Sweltering in Gonbad-e-Kavus (rest day)

With the air-conditioning cranking all night keeping the temperature and humidity in our room under control I had one of the bests night’s sleep I’ve had in a long time which was welcome after the last few nights where I’ve not been sleeping as well as I’d like.

Unfortunately the hotel breakfast wasn’t of the same calibre with an even less inspiring selection than in Ashgabat and the closest thing they have to coffee are sachets which contain powered coffee, powdered milk and artificial sweetener which apparently you add water to for a delicious cup of creamy coffee – what you end up with was just plain nasty!

A group of us (Roger, Rob, Ron, Michael, Bruno and I) headed out to walk into town and check out the only attraction on offer the UNESCO World Heritage Gonbad-e Qabus Tower.

The tower was built in 1006 AD on the orders of the ZiyaridAmir Shams ol-Ma’āli Qabus ibn Wushmgir (شمس المعالي قابوس بن وشمگير) [and] the baked-brick-built tower is an enormous decagon building with a conic roof, which forms the golden ratio Phi

Wikipedia

Even at around 0900 it was a a pretty hot and humid 4km walk but it was well worth the effort, it’s a pretty impressive structure particularly when you consider that it’s over 1000 years old.

The other amazing thing inside is the reverb which lasts for several seconds – there’s not much (nothing really) to see in this video clip, but hopefully you get the idea of the sound in there.
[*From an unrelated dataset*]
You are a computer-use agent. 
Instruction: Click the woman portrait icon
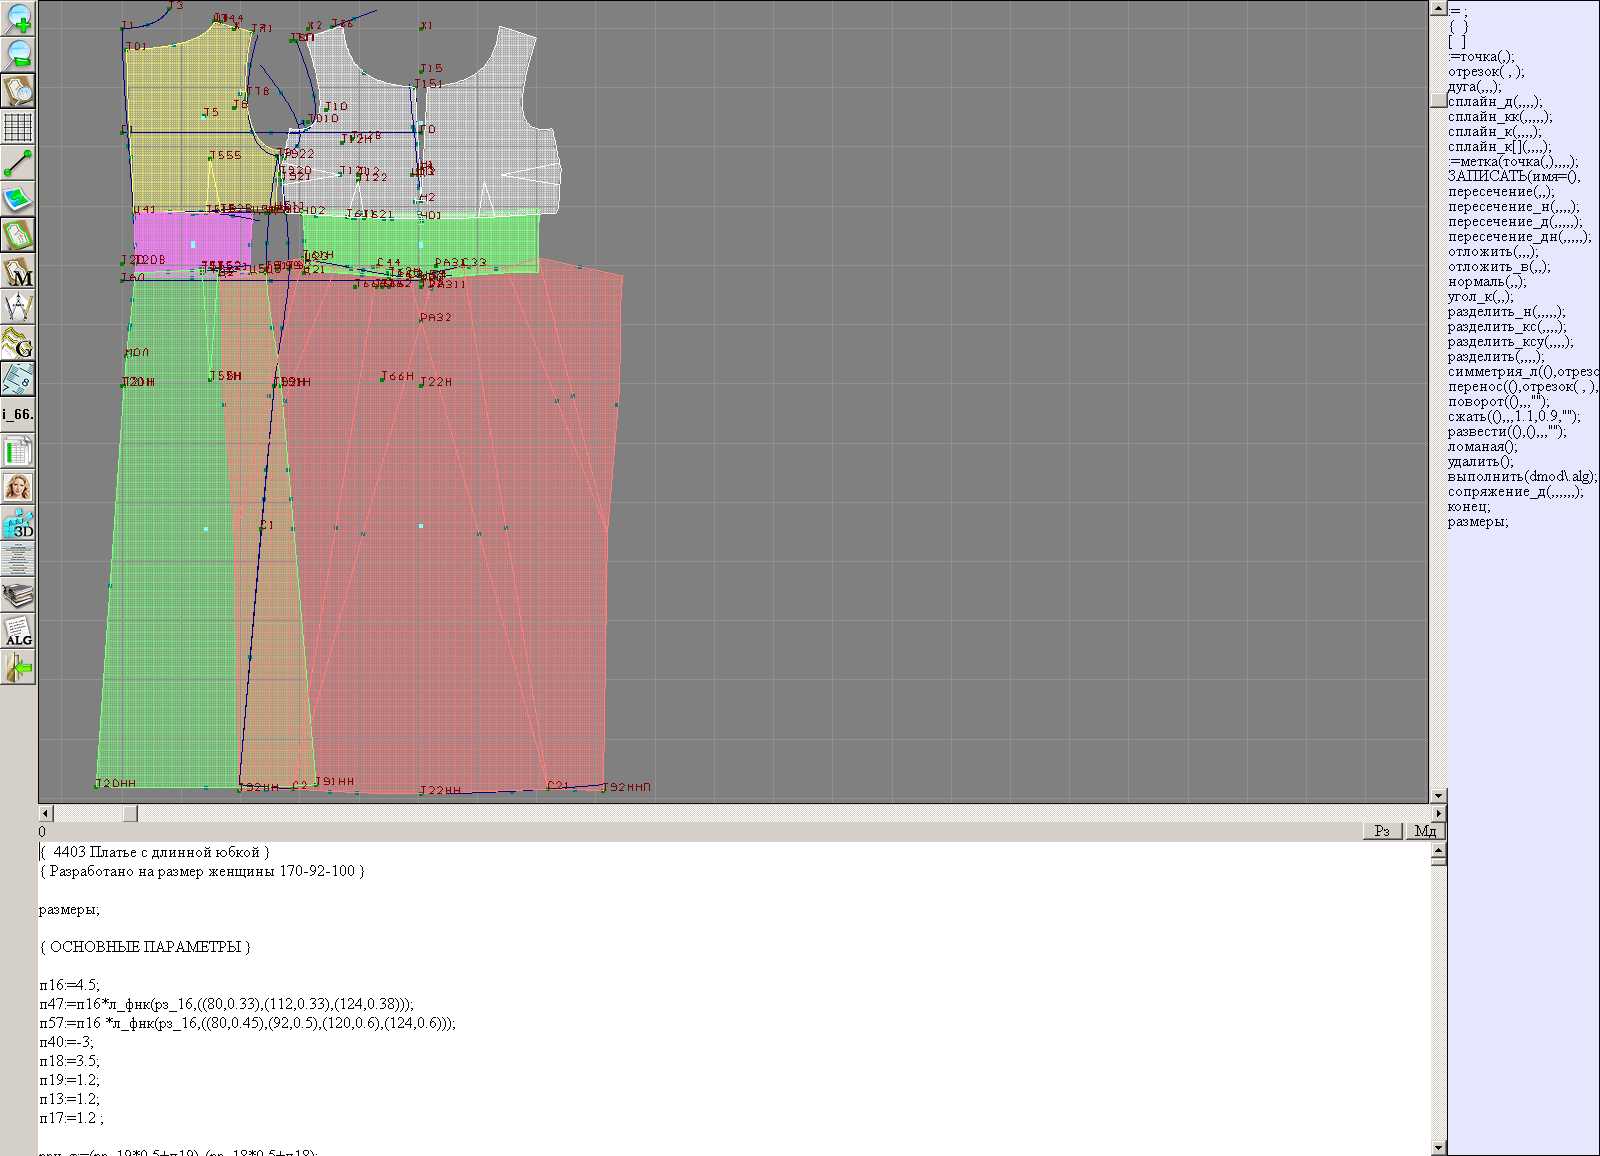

As we were making our way back through town we spotted this store, and simply had to go in

For what worked out to be less than $1USD I had three very tasty cakes and a can of mango juice, all in air-conditioned comfort – I have no idea how they make any money!

Back down through the town to the hotel, stopping along the way for a soft-serve ice-cream and to chat with the various locals who stopped us to talk to us – again I’m amazed by the quantity and quality of the English which is spoken even in a pretty rural town which (despite the UNESCO site) gets very few tourists.
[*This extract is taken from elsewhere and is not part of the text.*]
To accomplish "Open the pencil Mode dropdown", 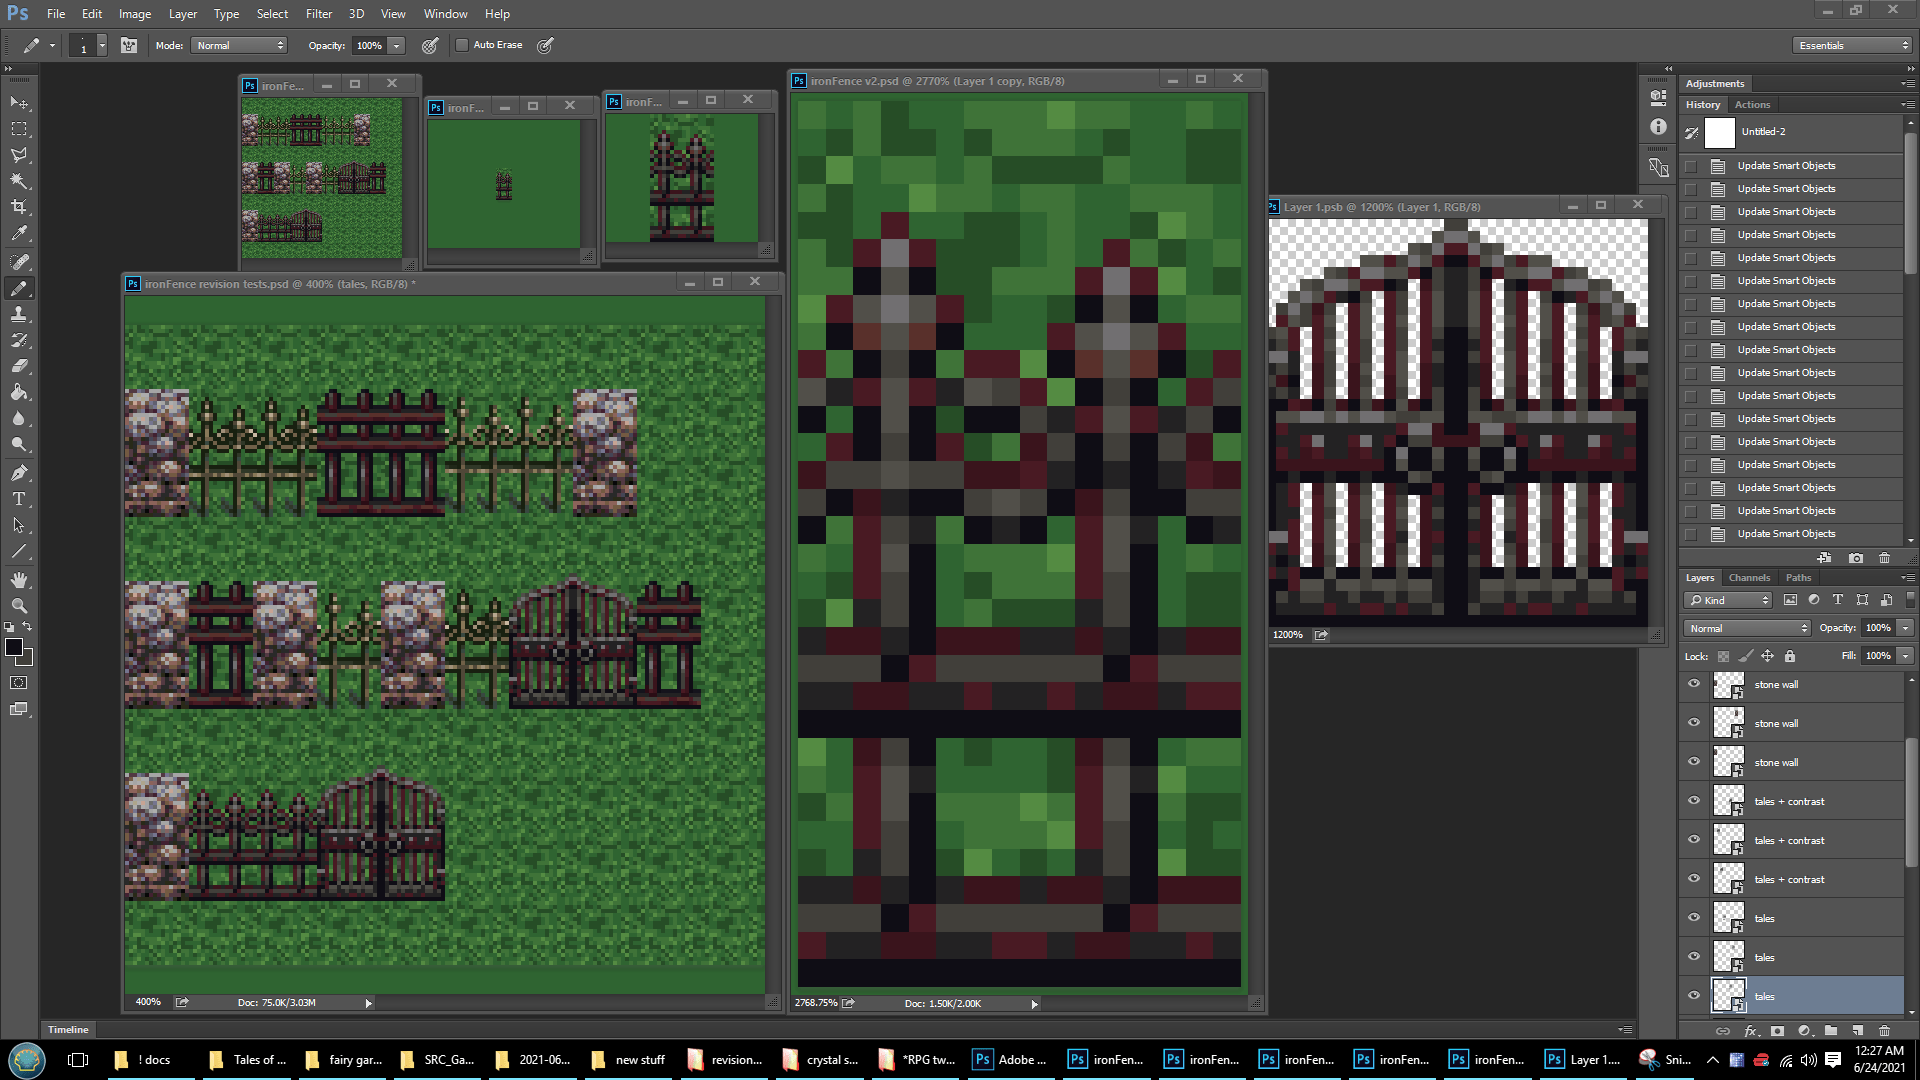I will click(240, 45).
I had a few work jobs and some administrivia to take care of before a late lunch and a stop at the supermarket – which is very new, and very flash, and very empty (of people) so again I have no idea how they will ever survive, but at least it was good for us to stock up.

Since then I’ve been working on blog posts, and a bit more work to keep things ticking over and tryi to get a few more ££ into the company bank account which is looking pretty empty right now!

This coming week is going to be a bit tougher than the last as we head through a fairly decent set of hills and on into Tehran.

Plans for the riding week ahead

Plans for the riding week ahead

The significant advantage of tomorrow is that we move away from the Caspian Sea and back into higher altitudes which will mean slightly lower temperatures but more importantly a drop in humidity which has been what’s made the last couple of days less comfortable.

We also get a bonus hotel night in the middle of this week – it’s amazing how much difference being able to have a shower and some air-conditioning makes to how comfortable a week is.

As you can see we get ‘transported’ (truck for the bikes, bus for us) into Tehran – the combination of population density, motorways and completely manic traffic mean that TDA have deemed it unsafe for us to ride in.

It’s a bit of a shame for the people leaving from Tehran, particularly Will and Charlie who have been with us since Beijing, that their final day will end in a bus. I hope they won’t do that as we head into Istanbul, that would be a real let-down! I don’t think they will as the hotel that we’re ending at is on the Asian side of the city – there’s no way to cross the Bosphorus by bike or on foot – and a reasonable distance from the busiest areas of the Asian CBD as well so fingers crossed we’ll be able to ride.

Right – time to go and get my bags sorted for tomorrow, then think about sone dinner and getting an early night for another fantastic night’s sleep before an 0500 alarm in the morning.